Table 1 Number of sites registered with GPS and expected accuracy levels

Differences in expected accuracy are essential to understanding the motivations for having different GNSS acquisition methods. Measurements that take advantage of VRS correction signals were always preferred, but in the study area, often, there are blind areas where no 3G or 4G coverage is available – a requirement to use VRS corrections. In such a scenario, the second preferred method was to use the EGNOS geostationary satellite corrections to achieve accuracies within the desirable two-meter threshold. If both differential methods cannot be used, the site must be registered using autonomous GPS.

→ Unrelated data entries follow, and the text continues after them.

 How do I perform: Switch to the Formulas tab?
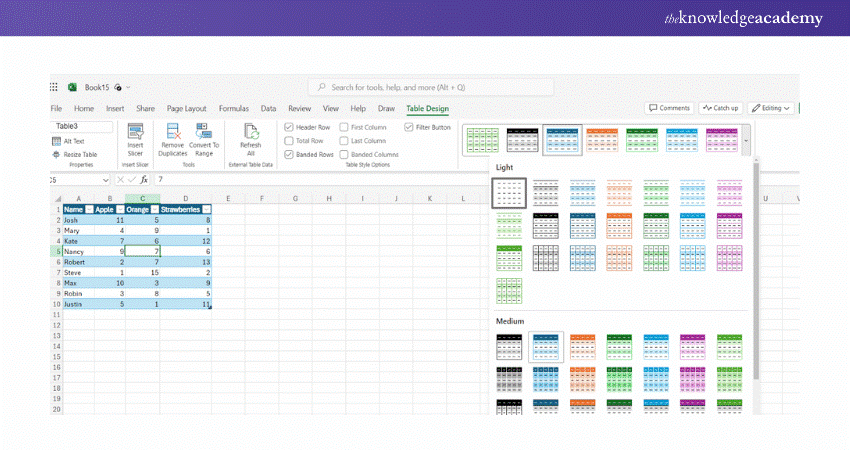coord(233,108)
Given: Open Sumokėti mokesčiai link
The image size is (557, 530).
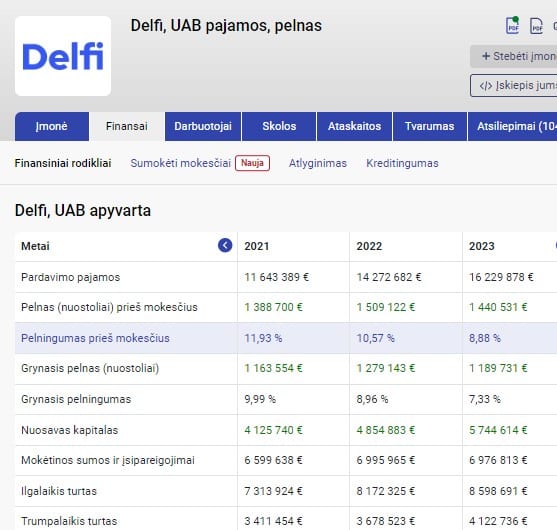Looking at the screenshot, I should click(x=180, y=163).
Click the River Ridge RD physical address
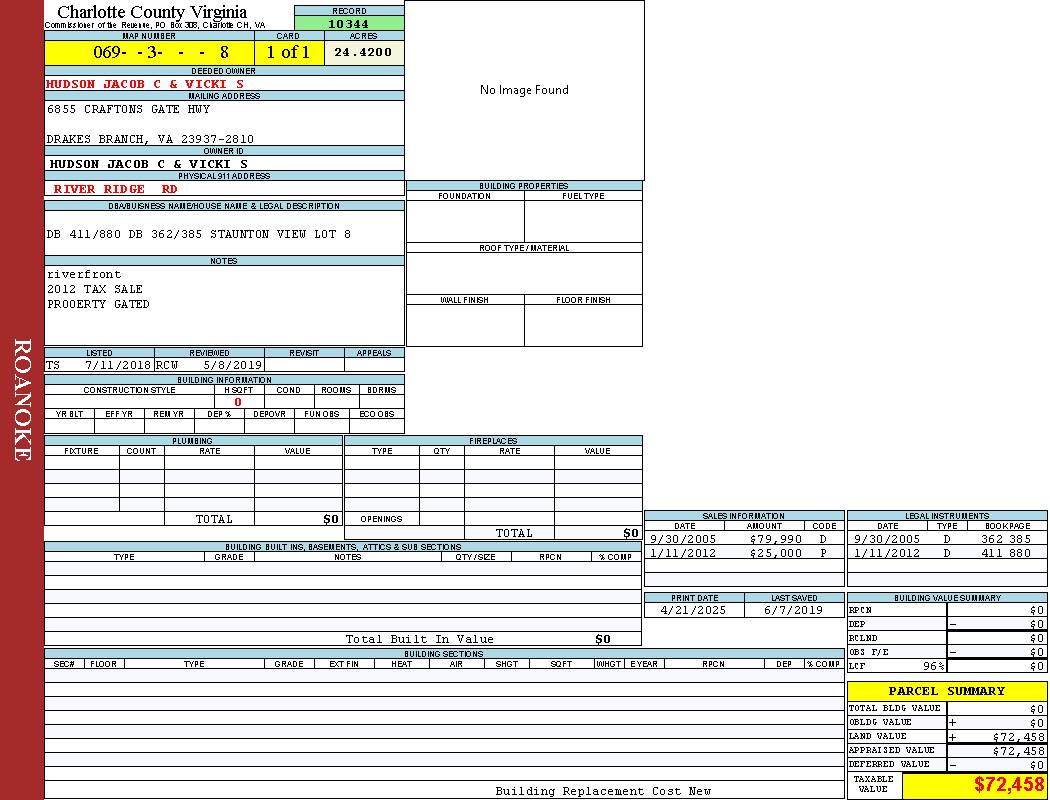 click(x=116, y=188)
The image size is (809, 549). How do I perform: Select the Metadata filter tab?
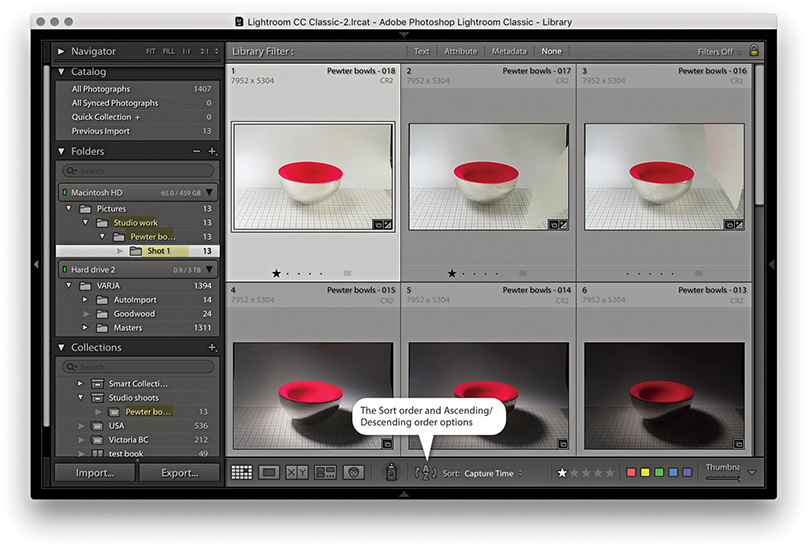509,51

As a complement to the spatial registry, efforts were made to minimize difficulties in locating sites when revisiting them in the future, especially when the registry did not benefit from any differential correction. A photograph with a flag attached to a mast that sits at the location from where the fossil was collected, according to José Joaquim dos Santos's memory and notes, exists for every site related to the JJS Collection. These photos are as panoramic as possible, providing many reference points from the surroundings. For the JJS collection, 361 paleosites – 265 sites and 96 dispersed areas – have been registered using the abovementioned methods.

Secondary data

In parallel with field data, additional spatial datasets provided context and spatial relationships to the paleosites (Table 2).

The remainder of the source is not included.